§ WHAT TO PRODUCE: Return exactly the listing's lines, from its first line to the line holding "Task: Click the БС", ends included.
(SUPPLIED RECORDS Opens)
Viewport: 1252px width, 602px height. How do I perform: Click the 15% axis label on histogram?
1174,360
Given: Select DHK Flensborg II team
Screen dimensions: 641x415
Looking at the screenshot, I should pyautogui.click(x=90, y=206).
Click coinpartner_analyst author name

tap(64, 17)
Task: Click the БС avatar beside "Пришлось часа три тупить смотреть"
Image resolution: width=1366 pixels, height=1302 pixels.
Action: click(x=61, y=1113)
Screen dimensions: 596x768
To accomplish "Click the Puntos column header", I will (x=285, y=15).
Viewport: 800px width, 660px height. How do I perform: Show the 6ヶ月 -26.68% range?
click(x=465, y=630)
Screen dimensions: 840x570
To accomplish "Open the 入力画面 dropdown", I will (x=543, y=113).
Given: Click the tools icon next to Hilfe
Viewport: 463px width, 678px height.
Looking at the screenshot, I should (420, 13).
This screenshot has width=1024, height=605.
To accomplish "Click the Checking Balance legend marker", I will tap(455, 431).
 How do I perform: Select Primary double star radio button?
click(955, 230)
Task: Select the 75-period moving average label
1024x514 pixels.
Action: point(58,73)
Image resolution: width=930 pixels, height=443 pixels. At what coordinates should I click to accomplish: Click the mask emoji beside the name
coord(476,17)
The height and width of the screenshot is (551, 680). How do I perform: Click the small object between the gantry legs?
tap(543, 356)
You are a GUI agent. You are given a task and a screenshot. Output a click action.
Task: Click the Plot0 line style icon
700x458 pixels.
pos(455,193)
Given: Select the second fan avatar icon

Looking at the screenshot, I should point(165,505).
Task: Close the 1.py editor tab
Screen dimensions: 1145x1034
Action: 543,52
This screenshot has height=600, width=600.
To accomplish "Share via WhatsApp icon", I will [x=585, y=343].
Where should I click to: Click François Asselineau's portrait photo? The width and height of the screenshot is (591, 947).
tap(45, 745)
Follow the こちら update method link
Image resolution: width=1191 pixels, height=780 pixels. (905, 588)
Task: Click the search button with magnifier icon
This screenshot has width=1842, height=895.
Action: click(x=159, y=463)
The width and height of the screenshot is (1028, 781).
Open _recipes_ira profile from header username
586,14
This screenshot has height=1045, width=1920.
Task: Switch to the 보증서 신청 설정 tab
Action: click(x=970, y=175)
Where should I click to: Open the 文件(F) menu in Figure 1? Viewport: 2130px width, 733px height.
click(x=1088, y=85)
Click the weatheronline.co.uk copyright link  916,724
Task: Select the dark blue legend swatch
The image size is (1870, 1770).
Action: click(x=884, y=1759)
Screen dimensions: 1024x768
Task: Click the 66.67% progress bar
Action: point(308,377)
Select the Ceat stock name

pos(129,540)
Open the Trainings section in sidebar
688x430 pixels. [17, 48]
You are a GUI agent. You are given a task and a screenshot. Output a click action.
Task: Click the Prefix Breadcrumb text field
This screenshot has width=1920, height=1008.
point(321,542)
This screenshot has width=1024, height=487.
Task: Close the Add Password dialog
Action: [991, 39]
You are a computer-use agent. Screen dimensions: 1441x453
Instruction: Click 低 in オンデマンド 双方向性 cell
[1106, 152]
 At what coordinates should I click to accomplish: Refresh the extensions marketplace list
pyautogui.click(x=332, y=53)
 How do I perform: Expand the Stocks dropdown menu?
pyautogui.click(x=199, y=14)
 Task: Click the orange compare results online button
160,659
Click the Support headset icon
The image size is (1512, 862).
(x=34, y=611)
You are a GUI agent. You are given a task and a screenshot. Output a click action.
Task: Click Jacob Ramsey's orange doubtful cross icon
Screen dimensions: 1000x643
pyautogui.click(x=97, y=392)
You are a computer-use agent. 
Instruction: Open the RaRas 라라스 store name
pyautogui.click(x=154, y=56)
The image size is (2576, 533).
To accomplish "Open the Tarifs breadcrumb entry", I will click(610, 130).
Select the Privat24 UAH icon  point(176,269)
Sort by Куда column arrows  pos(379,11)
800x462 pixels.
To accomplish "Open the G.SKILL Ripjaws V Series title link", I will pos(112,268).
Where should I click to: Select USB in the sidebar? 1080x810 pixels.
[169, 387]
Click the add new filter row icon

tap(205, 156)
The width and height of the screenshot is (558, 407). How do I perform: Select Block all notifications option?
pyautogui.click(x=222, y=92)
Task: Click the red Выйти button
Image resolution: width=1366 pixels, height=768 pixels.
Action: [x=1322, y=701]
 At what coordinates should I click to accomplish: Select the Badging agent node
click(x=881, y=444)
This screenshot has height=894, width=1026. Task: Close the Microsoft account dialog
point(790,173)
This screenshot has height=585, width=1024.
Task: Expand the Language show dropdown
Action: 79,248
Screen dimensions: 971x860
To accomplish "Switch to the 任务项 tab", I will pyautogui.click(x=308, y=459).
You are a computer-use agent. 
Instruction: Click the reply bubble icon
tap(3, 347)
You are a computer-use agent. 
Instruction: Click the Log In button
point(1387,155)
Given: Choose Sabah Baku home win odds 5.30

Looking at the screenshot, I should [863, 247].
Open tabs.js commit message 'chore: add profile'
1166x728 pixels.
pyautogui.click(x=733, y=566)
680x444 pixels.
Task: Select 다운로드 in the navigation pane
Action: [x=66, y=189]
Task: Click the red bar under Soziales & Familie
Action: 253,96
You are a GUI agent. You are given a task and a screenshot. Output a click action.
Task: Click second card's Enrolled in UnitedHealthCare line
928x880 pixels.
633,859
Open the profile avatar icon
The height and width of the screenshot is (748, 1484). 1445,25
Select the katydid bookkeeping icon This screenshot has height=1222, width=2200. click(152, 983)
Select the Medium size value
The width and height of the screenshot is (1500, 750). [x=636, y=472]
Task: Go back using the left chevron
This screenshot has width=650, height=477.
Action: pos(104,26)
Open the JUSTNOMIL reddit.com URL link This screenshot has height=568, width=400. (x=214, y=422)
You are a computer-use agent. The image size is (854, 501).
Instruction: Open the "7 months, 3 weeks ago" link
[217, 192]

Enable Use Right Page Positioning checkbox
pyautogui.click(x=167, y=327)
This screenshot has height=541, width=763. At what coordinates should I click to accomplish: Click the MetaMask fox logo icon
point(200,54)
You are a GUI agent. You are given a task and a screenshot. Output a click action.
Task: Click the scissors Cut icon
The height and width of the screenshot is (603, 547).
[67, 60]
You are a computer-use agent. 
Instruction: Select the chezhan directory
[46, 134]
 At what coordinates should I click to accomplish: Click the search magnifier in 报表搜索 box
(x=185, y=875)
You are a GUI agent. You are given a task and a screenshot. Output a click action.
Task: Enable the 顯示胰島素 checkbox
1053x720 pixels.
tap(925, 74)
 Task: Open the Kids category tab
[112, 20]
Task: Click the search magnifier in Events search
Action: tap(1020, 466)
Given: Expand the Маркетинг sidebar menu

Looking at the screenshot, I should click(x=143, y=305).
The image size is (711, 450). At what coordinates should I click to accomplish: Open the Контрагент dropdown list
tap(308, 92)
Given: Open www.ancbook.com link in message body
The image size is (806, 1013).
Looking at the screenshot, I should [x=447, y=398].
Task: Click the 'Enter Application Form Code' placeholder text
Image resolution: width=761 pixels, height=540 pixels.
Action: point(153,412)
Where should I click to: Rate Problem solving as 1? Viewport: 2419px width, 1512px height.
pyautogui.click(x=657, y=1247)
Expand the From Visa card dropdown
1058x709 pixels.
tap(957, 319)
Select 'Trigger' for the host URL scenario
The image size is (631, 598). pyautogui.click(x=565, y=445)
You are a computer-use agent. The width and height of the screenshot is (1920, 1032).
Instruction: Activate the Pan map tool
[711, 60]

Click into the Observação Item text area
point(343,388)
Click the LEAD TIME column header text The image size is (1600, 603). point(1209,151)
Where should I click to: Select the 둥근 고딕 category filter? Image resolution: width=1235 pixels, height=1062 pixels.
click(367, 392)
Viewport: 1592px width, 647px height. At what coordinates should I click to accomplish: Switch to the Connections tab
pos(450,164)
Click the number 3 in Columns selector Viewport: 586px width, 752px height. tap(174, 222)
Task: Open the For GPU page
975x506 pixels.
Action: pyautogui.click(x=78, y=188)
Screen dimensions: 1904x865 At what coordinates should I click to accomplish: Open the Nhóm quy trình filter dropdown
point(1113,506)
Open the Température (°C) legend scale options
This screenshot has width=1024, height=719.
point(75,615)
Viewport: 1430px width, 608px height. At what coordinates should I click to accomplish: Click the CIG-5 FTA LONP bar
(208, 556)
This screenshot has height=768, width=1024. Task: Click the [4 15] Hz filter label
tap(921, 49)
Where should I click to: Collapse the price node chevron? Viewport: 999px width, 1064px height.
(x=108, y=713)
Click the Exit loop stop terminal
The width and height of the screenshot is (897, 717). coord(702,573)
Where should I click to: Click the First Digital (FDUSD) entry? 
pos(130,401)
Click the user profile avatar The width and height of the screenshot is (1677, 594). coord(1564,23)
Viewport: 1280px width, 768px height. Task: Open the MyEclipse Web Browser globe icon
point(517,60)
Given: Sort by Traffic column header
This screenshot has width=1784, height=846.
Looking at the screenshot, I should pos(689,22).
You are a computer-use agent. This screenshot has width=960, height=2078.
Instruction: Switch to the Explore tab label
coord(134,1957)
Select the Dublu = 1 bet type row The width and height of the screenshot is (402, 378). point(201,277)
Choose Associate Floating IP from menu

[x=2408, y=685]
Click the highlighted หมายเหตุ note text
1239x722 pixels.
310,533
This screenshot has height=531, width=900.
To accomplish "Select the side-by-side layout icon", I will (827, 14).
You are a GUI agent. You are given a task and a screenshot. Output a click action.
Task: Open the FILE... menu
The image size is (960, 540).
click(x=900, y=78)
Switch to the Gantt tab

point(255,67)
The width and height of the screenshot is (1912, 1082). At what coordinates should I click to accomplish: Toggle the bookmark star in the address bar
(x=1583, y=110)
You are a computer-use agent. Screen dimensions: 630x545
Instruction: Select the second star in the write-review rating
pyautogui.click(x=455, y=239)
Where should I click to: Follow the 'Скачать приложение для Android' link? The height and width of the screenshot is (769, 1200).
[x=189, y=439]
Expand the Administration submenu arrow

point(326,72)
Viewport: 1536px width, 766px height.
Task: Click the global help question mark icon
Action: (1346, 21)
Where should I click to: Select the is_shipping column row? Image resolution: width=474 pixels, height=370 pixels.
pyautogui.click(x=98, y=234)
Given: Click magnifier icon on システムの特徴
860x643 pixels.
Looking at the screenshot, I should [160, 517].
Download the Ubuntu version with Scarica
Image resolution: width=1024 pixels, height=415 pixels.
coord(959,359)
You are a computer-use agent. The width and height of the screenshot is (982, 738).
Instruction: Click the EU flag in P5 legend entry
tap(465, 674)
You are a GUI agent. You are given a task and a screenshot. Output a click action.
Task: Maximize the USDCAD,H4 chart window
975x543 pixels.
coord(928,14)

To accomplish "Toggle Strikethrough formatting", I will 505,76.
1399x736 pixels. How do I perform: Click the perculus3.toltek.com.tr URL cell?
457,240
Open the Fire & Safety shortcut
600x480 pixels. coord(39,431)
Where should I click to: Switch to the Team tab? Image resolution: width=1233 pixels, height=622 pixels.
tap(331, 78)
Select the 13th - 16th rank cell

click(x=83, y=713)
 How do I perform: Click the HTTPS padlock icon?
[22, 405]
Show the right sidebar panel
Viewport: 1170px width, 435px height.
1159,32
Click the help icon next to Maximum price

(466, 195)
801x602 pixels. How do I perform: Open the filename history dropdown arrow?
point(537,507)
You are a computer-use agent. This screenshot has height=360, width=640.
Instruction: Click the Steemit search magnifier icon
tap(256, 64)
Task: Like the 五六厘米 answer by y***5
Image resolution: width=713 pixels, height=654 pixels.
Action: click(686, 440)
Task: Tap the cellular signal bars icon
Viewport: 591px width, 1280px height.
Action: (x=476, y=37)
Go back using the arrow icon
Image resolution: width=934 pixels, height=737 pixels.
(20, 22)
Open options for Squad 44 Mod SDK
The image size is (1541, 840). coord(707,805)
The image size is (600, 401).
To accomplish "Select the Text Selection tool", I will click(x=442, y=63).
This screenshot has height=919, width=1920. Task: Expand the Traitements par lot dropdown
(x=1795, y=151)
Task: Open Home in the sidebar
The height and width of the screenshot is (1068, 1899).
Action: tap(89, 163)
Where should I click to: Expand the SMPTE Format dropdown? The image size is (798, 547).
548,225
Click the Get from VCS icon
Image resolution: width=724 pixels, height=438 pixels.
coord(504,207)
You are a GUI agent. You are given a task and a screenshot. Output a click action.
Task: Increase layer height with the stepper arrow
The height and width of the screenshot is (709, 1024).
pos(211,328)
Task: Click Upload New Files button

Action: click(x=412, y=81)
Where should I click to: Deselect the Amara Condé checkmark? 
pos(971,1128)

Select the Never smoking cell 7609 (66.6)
(SUPPLIED RECORDS Closes)
§ EXERCISE RESPONSE:
Viewport: 1252px width, 602px height. How do I perform: Click the 15% axis label on histogram?
1174,360
Given: Select DHK Flensborg II team
Screen dimensions: 641x415
Looking at the screenshot, I should pyautogui.click(x=90, y=206).
Click coinpartner_analyst author name

tap(64, 17)
Task: Click the БС avatar beside "Пришлось часа три тупить смотреть"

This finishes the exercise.